Looking things up by string prefix

T

Tom Anderson

Hi all,

I want to store some things, each filed under a string key. I then want to
look those things up with other strings, finding the thing whose key is
the longest available prefix of the lookup string.

So, if i store:

/products -> foo
/products/fruit -> bar

Then lookups go like:

/products/furniture/chairs -> foo
/products/fruit/bananas -> bar

Am i right in thinking that there's nothing in the standard library that
does this? I'm writing something that uses the NavigableMap methods on
TreeMap to do it, but it's a bit grim, and not guaranteed to be as
efficient as it could be.

Am i further right in thinking that there's nothing in Apache's Commons
Collections or Google's Guava Collections that does this?

Is there any reasonable open-source library that does?

If i write this myself, is there a data structure better than a Patricia
tree for it?

Cheers,
tom
 
J

John B. Matthews

Tom Anderson said:
I want to store some things, each filed under a string key. I then want to
look those things up with other strings, finding the thing whose key is
the longest available prefix of the lookup string.

########################################

* **Parts of the exercise**:
A - In the forum thread about prefix lookups, what methods on TreeMap is the poster using to build the lookup?
B - Can you revise the forum thread's passage that opens with "Then lookups go" and closes with "it could be.", putting "clumsy" in place of "grim"?

(Data extracted from a collection)
########################################

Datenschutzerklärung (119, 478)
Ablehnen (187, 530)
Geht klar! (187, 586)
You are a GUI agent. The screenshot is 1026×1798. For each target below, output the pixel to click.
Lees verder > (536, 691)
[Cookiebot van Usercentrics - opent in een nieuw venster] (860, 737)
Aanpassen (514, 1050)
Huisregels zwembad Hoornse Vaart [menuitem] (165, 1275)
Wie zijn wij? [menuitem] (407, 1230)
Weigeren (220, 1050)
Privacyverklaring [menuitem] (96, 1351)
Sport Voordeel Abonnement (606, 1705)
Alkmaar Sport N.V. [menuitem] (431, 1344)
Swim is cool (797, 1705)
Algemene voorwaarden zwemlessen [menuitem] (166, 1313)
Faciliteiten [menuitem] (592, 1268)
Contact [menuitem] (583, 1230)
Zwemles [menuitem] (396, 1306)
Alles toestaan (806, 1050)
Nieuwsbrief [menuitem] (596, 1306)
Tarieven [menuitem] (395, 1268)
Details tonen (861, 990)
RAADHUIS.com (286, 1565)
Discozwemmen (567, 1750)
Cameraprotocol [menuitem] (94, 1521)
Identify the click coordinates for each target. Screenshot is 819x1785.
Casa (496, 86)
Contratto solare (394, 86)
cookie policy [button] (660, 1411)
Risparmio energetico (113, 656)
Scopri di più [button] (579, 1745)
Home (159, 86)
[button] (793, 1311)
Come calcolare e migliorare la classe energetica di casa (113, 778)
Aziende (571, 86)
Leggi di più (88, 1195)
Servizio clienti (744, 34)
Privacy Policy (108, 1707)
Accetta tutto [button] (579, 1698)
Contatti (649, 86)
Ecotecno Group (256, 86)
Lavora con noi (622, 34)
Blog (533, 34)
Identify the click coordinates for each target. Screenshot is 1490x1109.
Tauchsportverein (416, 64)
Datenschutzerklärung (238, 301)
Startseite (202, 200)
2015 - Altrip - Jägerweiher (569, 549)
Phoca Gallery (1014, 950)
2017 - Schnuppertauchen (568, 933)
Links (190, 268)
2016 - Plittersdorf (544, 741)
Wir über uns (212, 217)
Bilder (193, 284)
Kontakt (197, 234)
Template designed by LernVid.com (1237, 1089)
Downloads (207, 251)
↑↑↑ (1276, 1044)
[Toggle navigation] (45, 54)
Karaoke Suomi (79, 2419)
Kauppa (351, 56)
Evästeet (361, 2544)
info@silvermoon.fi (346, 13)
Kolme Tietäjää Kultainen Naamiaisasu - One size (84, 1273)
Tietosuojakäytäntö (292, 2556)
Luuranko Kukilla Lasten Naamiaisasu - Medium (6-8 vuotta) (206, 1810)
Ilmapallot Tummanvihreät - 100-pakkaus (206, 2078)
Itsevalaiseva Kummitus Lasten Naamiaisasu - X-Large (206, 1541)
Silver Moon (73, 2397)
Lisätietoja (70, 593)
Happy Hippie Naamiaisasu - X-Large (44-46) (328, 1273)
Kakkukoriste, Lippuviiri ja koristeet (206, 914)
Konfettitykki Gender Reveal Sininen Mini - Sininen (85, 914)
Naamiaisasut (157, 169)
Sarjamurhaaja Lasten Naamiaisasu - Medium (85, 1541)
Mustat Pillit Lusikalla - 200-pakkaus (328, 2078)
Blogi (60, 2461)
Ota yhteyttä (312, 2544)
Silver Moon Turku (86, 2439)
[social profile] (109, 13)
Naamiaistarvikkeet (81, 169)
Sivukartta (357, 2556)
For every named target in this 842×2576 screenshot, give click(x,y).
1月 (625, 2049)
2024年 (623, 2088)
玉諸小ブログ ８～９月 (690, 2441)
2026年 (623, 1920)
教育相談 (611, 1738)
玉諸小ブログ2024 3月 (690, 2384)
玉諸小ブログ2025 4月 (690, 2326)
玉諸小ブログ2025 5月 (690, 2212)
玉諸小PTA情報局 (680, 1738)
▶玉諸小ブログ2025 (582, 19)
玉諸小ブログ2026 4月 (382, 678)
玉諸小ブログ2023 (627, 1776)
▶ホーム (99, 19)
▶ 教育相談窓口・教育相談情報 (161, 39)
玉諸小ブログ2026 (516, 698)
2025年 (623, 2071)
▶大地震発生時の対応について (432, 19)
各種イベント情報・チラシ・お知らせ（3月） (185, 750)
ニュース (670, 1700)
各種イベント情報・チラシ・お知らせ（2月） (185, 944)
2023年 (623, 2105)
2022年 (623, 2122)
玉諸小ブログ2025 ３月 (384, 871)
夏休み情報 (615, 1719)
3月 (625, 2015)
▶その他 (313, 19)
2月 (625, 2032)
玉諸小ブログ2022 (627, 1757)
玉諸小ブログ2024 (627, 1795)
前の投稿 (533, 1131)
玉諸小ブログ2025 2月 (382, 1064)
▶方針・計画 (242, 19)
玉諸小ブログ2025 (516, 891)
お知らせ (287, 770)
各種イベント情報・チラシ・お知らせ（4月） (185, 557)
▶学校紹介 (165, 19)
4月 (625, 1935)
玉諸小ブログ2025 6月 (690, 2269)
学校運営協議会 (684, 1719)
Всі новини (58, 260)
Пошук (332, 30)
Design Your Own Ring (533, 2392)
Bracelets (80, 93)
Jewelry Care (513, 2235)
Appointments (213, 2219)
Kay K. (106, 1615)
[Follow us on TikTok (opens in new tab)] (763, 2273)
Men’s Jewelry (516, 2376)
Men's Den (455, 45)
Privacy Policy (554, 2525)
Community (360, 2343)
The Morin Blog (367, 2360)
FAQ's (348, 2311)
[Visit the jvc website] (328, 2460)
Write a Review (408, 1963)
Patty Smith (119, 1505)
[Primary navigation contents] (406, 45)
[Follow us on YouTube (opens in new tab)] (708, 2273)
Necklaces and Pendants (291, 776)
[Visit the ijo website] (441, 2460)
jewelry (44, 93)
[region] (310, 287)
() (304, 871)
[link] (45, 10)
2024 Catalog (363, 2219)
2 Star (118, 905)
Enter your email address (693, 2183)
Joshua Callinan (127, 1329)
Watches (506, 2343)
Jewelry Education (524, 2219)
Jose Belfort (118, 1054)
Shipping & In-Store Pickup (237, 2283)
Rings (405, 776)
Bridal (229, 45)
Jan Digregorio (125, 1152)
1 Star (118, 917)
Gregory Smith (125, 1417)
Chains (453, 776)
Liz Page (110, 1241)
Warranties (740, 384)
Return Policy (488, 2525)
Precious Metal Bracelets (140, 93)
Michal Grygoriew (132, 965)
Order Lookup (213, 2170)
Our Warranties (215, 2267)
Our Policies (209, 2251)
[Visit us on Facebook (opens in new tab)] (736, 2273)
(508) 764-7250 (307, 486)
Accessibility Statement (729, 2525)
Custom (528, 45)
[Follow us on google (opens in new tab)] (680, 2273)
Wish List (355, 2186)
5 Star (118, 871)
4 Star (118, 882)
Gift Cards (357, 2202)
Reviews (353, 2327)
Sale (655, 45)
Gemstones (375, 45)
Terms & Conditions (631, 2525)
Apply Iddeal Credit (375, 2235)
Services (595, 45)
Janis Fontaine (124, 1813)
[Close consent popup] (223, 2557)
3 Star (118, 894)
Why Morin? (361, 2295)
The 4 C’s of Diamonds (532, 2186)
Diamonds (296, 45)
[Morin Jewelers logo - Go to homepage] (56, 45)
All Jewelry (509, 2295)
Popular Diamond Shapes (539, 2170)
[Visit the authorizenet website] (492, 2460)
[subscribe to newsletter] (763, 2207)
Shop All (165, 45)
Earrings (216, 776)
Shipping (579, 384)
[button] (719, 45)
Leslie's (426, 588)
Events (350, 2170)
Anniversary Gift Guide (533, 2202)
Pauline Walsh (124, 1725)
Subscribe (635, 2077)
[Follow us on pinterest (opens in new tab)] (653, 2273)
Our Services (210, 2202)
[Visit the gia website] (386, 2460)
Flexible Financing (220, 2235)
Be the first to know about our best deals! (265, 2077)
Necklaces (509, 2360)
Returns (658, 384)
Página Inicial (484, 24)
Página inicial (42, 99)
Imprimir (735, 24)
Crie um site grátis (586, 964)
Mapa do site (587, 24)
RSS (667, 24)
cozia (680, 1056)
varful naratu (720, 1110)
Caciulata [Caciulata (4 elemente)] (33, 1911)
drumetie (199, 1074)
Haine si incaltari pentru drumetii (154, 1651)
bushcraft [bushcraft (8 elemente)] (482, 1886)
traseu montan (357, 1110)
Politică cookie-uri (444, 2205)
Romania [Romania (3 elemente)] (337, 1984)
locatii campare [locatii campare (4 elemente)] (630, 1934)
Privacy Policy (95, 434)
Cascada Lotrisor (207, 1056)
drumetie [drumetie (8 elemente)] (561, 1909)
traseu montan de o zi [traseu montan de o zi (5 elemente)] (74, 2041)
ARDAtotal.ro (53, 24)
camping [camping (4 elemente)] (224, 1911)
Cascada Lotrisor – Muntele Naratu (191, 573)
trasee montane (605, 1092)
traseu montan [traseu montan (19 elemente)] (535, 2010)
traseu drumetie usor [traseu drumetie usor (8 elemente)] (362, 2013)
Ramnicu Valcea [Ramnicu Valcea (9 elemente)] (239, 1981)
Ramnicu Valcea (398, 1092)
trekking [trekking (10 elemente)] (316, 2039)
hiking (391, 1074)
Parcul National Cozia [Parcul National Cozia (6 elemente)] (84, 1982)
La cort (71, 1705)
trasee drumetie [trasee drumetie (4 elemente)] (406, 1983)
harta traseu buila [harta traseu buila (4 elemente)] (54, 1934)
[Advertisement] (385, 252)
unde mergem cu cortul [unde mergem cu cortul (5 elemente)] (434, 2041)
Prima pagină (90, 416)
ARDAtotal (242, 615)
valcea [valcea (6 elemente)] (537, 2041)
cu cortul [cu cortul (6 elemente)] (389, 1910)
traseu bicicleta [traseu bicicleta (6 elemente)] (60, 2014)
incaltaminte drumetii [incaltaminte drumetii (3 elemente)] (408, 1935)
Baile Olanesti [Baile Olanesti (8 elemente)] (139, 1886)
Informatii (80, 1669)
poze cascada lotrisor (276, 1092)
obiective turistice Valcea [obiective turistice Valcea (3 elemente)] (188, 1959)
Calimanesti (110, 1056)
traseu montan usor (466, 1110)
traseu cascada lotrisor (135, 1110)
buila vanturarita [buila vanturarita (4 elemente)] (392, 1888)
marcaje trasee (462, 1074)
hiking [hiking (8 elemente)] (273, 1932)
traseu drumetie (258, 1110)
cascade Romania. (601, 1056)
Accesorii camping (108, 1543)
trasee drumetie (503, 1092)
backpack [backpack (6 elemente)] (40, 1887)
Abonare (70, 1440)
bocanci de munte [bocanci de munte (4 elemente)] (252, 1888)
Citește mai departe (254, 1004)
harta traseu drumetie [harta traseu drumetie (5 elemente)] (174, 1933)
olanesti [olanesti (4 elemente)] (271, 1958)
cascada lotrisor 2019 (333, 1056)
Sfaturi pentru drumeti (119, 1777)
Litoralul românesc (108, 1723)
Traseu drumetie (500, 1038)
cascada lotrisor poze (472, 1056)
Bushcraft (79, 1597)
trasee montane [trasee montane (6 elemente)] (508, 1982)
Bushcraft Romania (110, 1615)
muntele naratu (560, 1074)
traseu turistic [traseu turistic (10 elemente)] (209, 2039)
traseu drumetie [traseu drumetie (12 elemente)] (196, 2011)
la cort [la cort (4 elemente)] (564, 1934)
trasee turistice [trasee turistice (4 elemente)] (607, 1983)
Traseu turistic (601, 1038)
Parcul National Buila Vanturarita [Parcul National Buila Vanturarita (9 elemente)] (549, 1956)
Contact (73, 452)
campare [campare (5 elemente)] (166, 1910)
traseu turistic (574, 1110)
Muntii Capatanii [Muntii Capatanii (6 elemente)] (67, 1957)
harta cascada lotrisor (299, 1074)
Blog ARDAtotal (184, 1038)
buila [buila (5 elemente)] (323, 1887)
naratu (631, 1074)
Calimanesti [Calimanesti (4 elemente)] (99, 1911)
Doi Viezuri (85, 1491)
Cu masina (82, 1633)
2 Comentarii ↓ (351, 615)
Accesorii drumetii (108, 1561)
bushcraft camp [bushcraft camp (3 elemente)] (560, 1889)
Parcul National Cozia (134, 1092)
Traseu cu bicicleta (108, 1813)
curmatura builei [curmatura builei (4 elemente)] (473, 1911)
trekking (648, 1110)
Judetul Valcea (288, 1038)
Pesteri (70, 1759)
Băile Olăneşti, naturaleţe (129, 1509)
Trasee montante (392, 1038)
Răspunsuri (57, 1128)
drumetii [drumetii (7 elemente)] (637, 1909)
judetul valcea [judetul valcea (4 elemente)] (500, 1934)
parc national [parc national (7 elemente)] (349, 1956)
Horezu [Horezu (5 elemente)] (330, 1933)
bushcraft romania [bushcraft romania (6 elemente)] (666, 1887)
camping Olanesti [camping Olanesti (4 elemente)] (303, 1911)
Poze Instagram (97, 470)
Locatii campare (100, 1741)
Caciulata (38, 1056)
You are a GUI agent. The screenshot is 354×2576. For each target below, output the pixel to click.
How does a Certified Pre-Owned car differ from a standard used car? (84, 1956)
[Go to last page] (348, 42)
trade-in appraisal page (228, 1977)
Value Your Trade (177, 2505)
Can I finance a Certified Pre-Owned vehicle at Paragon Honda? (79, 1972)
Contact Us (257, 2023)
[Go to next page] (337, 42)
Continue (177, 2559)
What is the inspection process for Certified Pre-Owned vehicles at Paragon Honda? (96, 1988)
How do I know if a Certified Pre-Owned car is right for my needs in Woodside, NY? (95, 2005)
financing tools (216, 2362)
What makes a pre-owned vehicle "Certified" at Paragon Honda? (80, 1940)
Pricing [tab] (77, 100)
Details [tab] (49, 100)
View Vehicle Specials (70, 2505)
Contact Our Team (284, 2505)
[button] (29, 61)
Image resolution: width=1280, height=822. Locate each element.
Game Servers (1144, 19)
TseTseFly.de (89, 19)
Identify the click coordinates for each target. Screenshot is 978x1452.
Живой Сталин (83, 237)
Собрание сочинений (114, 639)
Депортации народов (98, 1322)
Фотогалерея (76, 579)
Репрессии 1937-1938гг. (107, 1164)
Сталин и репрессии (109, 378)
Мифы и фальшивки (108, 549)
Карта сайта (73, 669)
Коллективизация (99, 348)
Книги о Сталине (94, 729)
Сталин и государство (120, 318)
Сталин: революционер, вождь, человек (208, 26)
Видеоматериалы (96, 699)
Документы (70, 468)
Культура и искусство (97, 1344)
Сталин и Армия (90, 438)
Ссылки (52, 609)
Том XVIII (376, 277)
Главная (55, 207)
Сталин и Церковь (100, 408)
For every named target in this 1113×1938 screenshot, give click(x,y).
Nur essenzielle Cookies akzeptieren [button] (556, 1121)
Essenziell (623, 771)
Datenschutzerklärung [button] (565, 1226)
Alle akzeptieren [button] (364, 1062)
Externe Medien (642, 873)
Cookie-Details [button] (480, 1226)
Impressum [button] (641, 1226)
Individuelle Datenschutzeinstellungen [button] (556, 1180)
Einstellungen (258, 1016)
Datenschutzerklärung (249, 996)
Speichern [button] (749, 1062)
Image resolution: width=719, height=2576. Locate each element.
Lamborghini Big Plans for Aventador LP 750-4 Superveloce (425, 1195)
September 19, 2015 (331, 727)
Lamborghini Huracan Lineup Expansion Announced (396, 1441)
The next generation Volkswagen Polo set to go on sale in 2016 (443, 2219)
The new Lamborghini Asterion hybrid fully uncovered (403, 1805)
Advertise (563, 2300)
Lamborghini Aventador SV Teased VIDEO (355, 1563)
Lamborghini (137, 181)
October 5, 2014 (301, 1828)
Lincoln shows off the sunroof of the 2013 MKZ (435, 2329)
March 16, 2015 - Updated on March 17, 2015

########################################

* **Responses in order**:
A - The NavigableMap methods.

B -
Then lookups go like:

/products/furniture/chairs -> foo
/products/fruit/bananas -> bar

Am i right in thinking that there's nothing in the standard library that
does this? I'm writing something that uses the NavigableMap methods on
TreeMap to do it, but it's a bit clumsy, and not guaranteed to be as
efficient as it could be.